O que vem pela frente   

As Duas Torres: a Cultura Contemporânea Pode Pensar Algo Novo
As Duas Torres: a Cultura Contemporânea Pode Pensar Algo Novo?, de Beatriz Sarlo (ainda sem tradução no Brasil)

A última obra de Sarlo foi “As Duas Torres: a Cultura Contemporânea Pode Pensar Algo Novo?” (2024). Depois de sua morte, trata-se de uma mensagem para futuras gerações. Um recado para mexer com a imaginação de pessoas mergulhadas na simultaneidade da internet, no tédio das repetições e na fragmentação que pode ser boa, mas que iguala tudo numa ideia capenga de democracia. As duas torres se referem ao choque causado pelos atentados terroristas de 11 de setembro de 2001.
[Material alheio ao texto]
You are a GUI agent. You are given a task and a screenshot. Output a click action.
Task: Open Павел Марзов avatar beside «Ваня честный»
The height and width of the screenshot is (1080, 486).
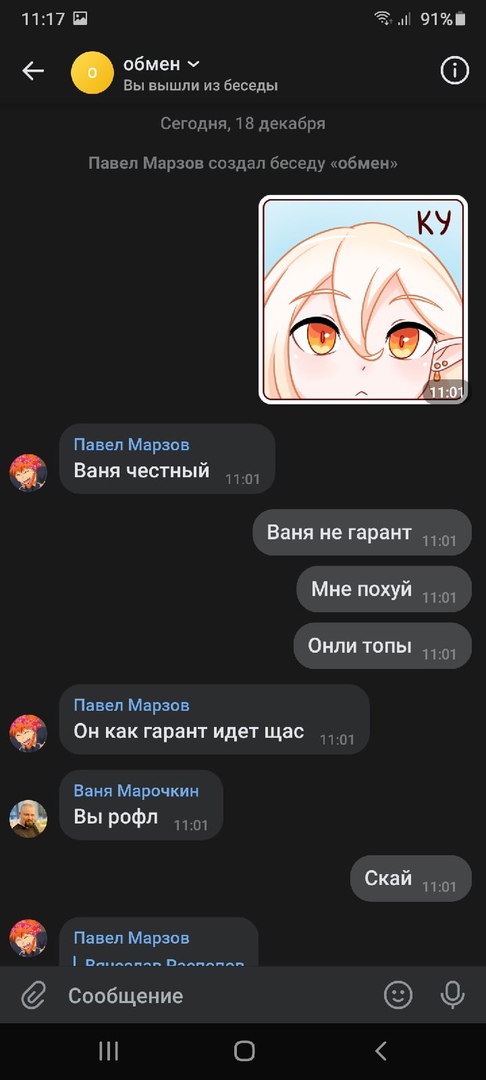[28, 472]
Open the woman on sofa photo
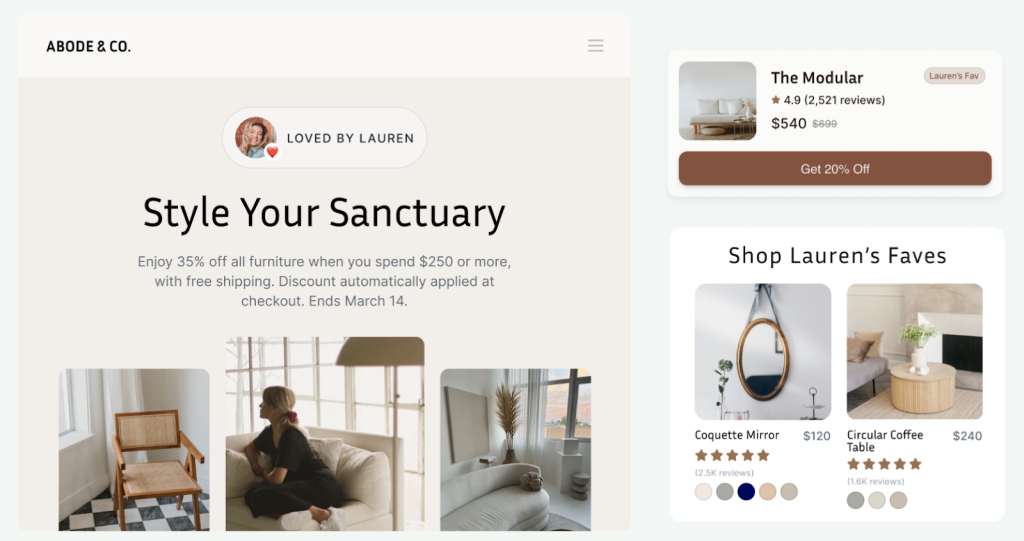 pos(325,434)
O ano de 2024 foi até agora o das perdas de Beatriz Sarlo e de Fredric Jameson. Dois pensadores fundamentais do mundo contemporâneo. Sem eles, contamos ainda com um Terry Eagleton e um Roberto Schwarz (que está finalmente sendo descoberto pelos principais pensadores culturais no mundo). O que todos eles ensinam, é a importância de manter o olhar no contemporâneo. A cultura ainda se move e, por meio dela, as pessoas podem conhecer, conversar e ficar mais inteligentes.